Pioneer Information
Born in Toluca, Mexico, Rodriguez moved to nearby Mexico City, where, as a young man, he worked with his father building brick houses. Rodriguez came to the United States in 1924, living briefly in Laredo, Texas, before arriving in San Antonio that same year. After gaining two important local patrons, Dr. Aureliano Urrutia and Charles Baumberger (founder of the Alamo Portland Cement Company), Rodriguez earned a living as a peripatetic sculptor of cement faux bois (imitation wood), creating large-scale pieces—bridges, steps, gates, grottos, hewn logs, branches, and the like—that faithfully mimicked the appearance of wood, stone, and other natural elements in their forms, textures, and colors. He worked in several Texas cities in the 1920s, including Beaumont, Port Arthur, Sweeney, and Longview, and he created multiple pieces for the Woodlawn Garden of Memories, a cemetery in Houston. The preponderance of his Texas work is, however, in San Antonio, including sculptures in Brackenridge Park; Buckeye Park; Alamo Plaza; the garden of the Spanish Governor’s Palace; and work at Miraflores.
Beginning in the 1930s, Rodriguez traveled more widely, working in Arkansas, Michigan, Maryland, Tennessee, and several other states.

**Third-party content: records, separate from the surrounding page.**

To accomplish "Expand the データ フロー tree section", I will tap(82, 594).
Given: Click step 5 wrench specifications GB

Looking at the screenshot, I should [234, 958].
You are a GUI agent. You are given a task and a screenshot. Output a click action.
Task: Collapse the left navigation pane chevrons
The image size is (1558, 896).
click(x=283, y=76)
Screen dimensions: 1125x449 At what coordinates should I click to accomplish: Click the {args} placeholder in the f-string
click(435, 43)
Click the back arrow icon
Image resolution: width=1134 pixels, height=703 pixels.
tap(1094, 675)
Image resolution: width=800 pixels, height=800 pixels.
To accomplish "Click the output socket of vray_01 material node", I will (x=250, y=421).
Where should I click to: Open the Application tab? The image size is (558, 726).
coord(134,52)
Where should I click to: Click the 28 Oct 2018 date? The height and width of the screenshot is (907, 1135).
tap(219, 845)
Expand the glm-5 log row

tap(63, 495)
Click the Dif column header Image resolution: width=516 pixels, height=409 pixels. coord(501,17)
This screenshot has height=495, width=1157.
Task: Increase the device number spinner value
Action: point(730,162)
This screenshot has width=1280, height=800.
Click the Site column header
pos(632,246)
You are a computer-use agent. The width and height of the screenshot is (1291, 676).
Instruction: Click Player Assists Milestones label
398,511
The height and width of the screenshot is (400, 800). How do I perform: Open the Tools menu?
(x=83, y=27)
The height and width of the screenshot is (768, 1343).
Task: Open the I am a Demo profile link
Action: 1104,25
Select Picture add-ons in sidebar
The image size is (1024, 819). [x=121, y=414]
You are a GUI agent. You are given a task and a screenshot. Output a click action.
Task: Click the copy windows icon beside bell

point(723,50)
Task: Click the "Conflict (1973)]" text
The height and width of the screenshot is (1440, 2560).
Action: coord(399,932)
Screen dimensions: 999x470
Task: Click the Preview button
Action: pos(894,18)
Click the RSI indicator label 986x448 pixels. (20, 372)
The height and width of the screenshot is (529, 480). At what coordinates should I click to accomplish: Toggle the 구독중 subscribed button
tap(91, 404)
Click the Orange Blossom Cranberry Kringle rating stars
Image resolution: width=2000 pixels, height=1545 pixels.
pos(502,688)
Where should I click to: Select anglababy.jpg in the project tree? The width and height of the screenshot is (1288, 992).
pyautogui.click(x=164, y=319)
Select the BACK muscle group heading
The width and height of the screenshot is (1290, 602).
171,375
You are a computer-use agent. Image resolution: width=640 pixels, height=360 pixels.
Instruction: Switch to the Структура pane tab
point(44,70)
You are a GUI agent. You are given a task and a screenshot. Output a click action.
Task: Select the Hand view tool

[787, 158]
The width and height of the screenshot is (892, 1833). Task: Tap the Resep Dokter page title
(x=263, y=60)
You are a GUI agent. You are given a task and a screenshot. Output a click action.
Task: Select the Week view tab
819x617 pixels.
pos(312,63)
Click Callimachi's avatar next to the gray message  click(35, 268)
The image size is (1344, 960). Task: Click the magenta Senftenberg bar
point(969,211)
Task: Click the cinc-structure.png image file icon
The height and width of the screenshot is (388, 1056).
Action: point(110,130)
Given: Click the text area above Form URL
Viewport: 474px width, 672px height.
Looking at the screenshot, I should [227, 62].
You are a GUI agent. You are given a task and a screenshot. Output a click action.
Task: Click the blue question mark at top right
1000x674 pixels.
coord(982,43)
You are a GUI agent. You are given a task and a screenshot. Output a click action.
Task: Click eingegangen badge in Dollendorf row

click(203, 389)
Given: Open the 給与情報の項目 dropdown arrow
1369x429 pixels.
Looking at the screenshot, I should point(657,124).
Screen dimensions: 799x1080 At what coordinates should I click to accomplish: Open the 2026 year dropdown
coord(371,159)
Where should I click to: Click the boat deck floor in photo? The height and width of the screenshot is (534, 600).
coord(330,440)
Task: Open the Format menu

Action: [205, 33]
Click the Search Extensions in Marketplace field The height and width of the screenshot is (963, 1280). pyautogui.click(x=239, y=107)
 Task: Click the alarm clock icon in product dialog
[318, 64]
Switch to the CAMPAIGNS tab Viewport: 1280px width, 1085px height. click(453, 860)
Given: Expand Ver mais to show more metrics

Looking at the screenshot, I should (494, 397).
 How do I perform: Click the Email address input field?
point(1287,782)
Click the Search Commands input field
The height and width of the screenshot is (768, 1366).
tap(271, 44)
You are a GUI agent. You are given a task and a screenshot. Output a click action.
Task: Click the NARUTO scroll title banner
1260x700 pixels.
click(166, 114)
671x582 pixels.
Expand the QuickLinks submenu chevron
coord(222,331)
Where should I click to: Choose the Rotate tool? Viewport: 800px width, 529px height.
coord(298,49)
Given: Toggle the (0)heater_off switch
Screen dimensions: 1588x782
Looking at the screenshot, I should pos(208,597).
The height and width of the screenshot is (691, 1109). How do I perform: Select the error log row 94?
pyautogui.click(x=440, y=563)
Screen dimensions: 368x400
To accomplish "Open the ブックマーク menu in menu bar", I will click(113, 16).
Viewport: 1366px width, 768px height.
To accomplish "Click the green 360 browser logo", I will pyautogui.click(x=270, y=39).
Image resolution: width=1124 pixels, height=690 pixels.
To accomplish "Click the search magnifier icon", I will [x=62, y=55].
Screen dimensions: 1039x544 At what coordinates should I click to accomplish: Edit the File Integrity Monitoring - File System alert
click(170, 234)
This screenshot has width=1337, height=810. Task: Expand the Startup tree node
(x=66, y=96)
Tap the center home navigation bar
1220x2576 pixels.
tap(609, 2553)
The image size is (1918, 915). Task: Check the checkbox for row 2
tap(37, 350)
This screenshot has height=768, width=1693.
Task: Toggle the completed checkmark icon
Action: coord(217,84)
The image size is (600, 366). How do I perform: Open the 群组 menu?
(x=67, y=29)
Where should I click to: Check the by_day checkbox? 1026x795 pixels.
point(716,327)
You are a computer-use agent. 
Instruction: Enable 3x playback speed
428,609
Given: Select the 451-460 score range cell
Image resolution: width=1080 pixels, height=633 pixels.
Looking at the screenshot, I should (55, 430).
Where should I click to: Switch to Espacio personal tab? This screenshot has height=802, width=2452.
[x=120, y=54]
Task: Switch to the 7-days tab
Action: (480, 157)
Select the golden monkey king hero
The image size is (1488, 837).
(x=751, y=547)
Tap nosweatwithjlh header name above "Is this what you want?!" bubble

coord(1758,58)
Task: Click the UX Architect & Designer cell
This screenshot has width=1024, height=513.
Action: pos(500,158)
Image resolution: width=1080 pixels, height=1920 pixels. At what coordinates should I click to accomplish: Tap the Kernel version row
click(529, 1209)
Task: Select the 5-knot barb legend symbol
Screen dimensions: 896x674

Afflicted by diabetes (which ultimately took his sight) he traveled less in the 1940s, receiving regular treatments for the disease in San Antonio. Notable projects in this later period include the gates of the Japanese Tea Garden in Brackenridge Park (1942) and the façade of the Jacala restaurant (circa 1952), both in San Antonio. Rodriguez never spoke or wrote in English. He lived meagerly, and his work received little recognition during his lifetime. Today, his sculptures in Tennessee, Arkansas, New Mexico, and Texas are listed in the National Register of Historic Places. Rodriguez died on December 16, 1955, in a San Antonio hospital and is buried in the city’s San Fernando Cemetery II.